╔══

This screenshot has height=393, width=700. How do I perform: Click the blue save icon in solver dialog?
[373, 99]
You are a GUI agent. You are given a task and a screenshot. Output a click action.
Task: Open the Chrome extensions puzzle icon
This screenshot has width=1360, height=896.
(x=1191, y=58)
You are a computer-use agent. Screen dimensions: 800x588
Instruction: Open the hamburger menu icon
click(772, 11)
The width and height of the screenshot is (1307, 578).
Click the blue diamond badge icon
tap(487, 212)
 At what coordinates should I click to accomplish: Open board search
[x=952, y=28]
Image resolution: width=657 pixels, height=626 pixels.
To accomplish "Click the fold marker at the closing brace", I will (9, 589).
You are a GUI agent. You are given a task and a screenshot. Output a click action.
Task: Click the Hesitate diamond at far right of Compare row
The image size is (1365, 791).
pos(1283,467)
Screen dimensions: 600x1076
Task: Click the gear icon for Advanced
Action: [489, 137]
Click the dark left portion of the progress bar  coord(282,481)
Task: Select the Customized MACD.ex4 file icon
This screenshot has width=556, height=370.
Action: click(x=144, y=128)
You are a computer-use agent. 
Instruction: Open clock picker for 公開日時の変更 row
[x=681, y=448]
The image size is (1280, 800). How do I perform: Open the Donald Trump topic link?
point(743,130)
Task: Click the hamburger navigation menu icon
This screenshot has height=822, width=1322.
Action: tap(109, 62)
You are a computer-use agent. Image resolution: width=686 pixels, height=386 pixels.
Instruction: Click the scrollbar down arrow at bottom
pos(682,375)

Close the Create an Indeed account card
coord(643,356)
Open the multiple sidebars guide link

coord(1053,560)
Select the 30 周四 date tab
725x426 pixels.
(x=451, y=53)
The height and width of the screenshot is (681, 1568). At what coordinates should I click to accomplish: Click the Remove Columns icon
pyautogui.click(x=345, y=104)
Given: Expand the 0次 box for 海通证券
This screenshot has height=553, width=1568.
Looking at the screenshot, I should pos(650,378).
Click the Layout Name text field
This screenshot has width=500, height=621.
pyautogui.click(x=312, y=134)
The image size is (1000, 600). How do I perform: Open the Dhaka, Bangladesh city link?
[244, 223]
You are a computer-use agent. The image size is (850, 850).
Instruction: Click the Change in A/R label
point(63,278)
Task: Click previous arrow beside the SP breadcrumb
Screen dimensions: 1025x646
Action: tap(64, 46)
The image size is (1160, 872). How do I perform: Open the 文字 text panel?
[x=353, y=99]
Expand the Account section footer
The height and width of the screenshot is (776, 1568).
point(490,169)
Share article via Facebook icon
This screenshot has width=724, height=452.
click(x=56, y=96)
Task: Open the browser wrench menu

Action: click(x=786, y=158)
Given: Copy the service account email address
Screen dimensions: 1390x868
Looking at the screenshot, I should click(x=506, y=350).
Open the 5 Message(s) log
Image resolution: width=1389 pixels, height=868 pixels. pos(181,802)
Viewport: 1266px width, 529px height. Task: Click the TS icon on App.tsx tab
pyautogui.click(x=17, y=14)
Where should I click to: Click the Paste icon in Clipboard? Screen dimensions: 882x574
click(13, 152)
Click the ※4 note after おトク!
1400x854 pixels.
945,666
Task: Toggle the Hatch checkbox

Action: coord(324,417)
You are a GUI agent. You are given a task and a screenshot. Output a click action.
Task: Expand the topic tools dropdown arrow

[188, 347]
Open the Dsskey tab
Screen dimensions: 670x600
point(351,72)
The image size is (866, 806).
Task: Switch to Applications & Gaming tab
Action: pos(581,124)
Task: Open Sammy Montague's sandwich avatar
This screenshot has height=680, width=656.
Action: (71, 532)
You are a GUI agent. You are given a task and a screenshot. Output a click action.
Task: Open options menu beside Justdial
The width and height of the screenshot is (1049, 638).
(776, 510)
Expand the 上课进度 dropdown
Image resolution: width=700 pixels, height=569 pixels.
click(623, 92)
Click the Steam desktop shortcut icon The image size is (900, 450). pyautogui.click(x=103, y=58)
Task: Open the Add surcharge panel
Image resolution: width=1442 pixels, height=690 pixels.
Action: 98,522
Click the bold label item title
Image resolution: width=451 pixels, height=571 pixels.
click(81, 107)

╚══

TASK STATEMENT ▸
Word for word, repeat the lines that begin at the one with "Share article via Facebook icon" and continue to the end of the listing above.

TASK RESULT ▸
Share article via Facebook icon
This screenshot has width=724, height=452.
click(x=56, y=96)
Task: Open the browser wrench menu

Action: click(x=786, y=158)
Given: Copy the service account email address
Screen dimensions: 1390x868
Looking at the screenshot, I should click(x=506, y=350).
Open the 5 Message(s) log
Image resolution: width=1389 pixels, height=868 pixels. pos(181,802)
Viewport: 1266px width, 529px height. Task: Click the TS icon on App.tsx tab
pyautogui.click(x=17, y=14)
Where should I click to: Click the Paste icon in Clipboard? Screen dimensions: 882x574
click(13, 152)
Click the ※4 note after おトク!
1400x854 pixels.
945,666
Task: Toggle the Hatch checkbox

Action: coord(324,417)
You are a GUI agent. You are given a task and a screenshot. Output a click action.
Task: Expand the topic tools dropdown arrow

[188, 347]
Open the Dsskey tab
Screen dimensions: 670x600
point(351,72)
The image size is (866, 806).
Task: Switch to Applications & Gaming tab
Action: pos(581,124)
Task: Open Sammy Montague's sandwich avatar
This screenshot has height=680, width=656.
Action: (71, 532)
You are a GUI agent. You are given a task and a screenshot. Output a click action.
Task: Open options menu beside Justdial
The width and height of the screenshot is (1049, 638).
(776, 510)
Expand the 上课进度 dropdown
Image resolution: width=700 pixels, height=569 pixels.
click(623, 92)
Click the Steam desktop shortcut icon The image size is (900, 450). pyautogui.click(x=103, y=58)
Task: Open the Add surcharge panel
Image resolution: width=1442 pixels, height=690 pixels.
Action: 98,522
Click the bold label item title
Image resolution: width=451 pixels, height=571 pixels.
click(81, 107)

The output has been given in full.